Weibchen nehmen an diesen Streifzügen nicht teil, sie können sich aber ihren Anteil Fleisch gegen Sex erkaufen. „Schimpansenweibchen paaren sich ausschließlich während der Brunftzeit. Aber sie werden sich viel öfters mit dem Männchen paaren, das ihnen Fleisch regelmäßig liefert, auch wenn Schimpansen nicht monogam sind“ sagt die Anthropologin Cristina Gomes. Bis zwanzigmal wird ein Schimpansenmännchen Geschlechtsverkehr mit dem Weibchen haben, mit dem es diese symbiotische Beziehung aufrechterhält. Durchschnittlich hat er mit einem anderen Weibchen in der Gruppe nur zweimal Erfolg.

“Es handelt sich offensichtlich um einen langfristigen Austausch. Er teilt mit ihr das Fleisch, auch wenn sie nicht jetzt geschlechtverkehrbereit sind. Und sie wird sich mit ihm in zwei Monaten paaren. Es ist fast so wie in einer Liebesbeziehung“, so Gomes. Die Schlussfolgerung für Boersch liegt auf der Hand: „Unsere Erkenntnisse deuten darauf hin, dass Schimpansen über die Zukunft und die Vergangenheit nachdenken können und ihr gegenwärtiges Verhalten dementsprechend anpassen“.

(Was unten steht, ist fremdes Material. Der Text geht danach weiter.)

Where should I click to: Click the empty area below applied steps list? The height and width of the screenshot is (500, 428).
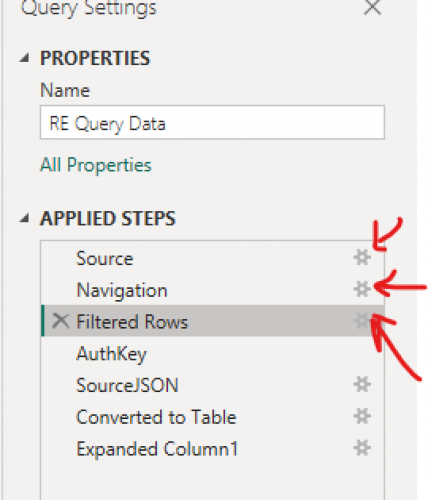(x=212, y=482)
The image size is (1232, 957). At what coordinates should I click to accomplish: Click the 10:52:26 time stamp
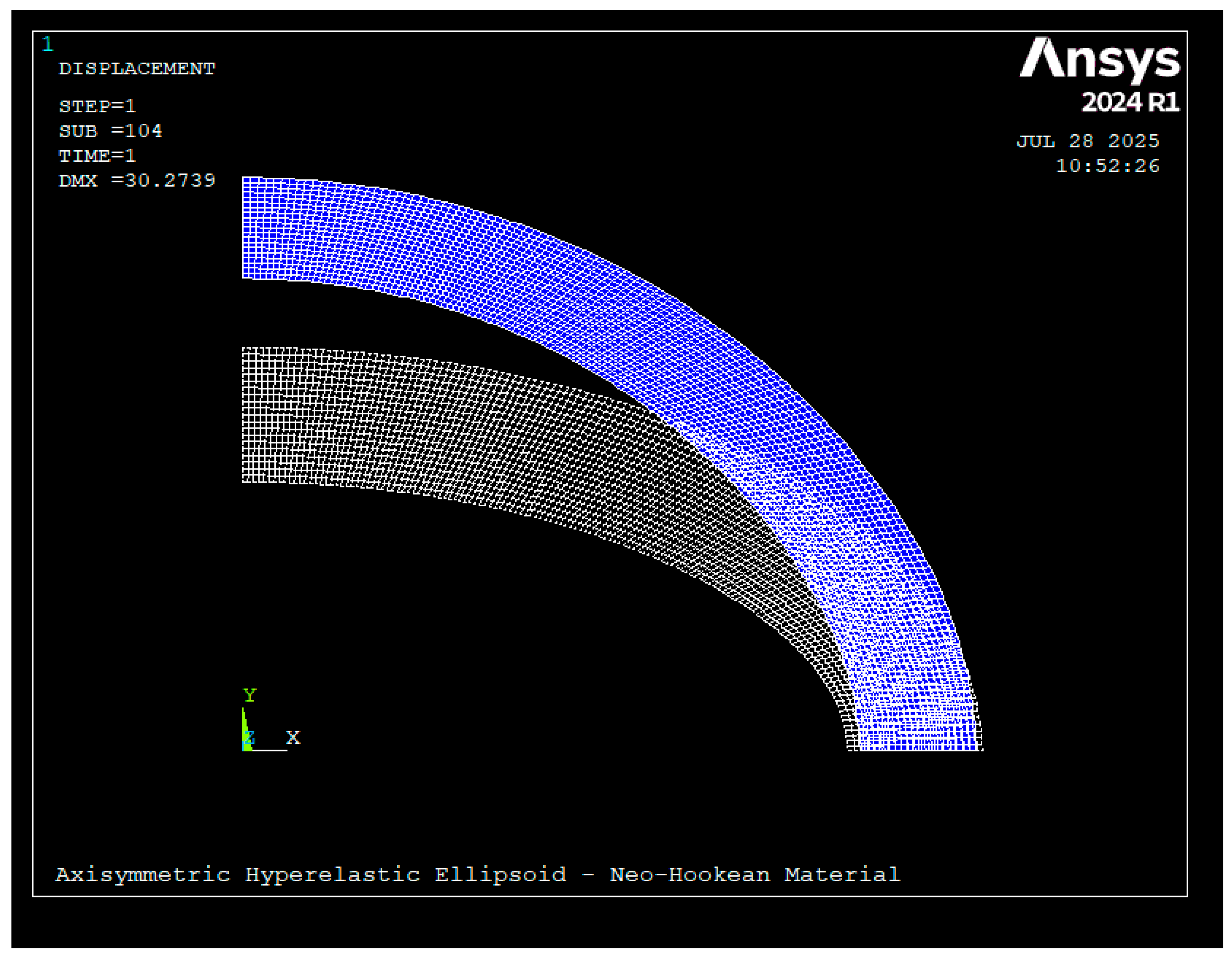tap(1107, 166)
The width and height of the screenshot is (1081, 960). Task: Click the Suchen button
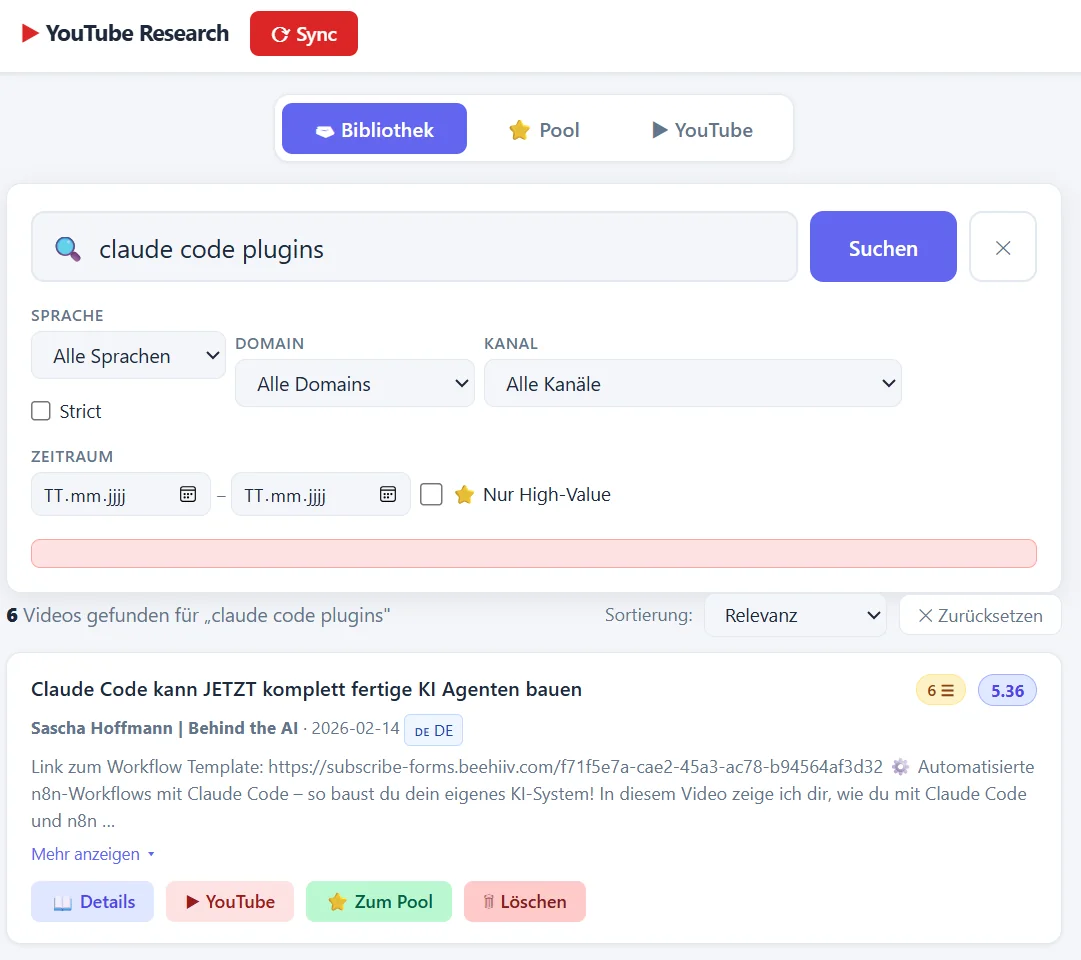(883, 247)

Für den Waal, der einen Aufsatz aufgrund des zweihundertjährigen Jubileums der Geburt von Charles Darwin geschrieben hat, ist eines klar: “Wir benutzen Handys und fliegen mit Flugzeugen aber unsere psychologische Grundlage bleibt noch die eines Primaten”.

Die Lehrfähigkeiten und die hohe Intelligenz von Gorillas gelten schon lange als unbestrittener Fakt. Es wurde sogar geschafft, einem Gorilla 1000 Vokabeln aus der amerikanischen Zeichensprache beizubringen. Koko, der möglicherweise weltweit bekannteste Gorilla nach Kingkong, konnte vor ein paar Jahren seinen behandelnden Arzt so mitteilen, dass er unter Zahnschmerzen litt.

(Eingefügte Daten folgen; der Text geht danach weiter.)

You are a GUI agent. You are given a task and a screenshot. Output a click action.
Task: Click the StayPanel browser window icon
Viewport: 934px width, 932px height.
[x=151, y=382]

Das Erlernen von Kenntnissen basierend auf Beobachtung und Nachahmung ist unter Primaten auch weit verbreitet. Dass Schimpansen Werkzeuge anfertigen können ist eine alt bekannte Wahrheit. In Senegal spitzen sogar Weibchen Speere, um Kleintiere in ihren Schlafhöhlen einzustechen. Die dafür verwendete Technik unterscheidet sich aber von Gruppe zu Gruppe je nach geografischer Lage sehr stark. In anderen Worten: Schimpansengruppen haben auch eine eigene Kultur entwickelt. Ob kleine Holzpinsel, um Termite zu fangen oder Werkzeuge, um Nüsse zu knacken: „Es ist diese Vielfältigkeit, was mich so fasziniert“, sagt Goodall. „Entsetzlich ist aber zu denken, was wir alles nie in Erfahrung bringen werden, weil die afrikanische Schimpansenpopulation aufgrund der rapiden Waldrodung und der Überbevölkerung des Kontinents so schnell verschwindet“. Als die Wissenschaftlerin ihre Studien 1960 aufgenommen hat, wurde die Population von Schimpansen auf ca. zwei Millionen Exemplare geschätzt. „Heute gibt es nur 300.000“.

„Für mich sind Menschenaffen keine Menschenart, da wir auch Menschenaffen sind“ sagt sie zusammenfassend. „Wir kennen jetzt die Ähnlichkeiten zwischen unseren beiden Arten viel besser. Jeglicher Unterschied zwischen uns ist meines Erachtens immer relativ“.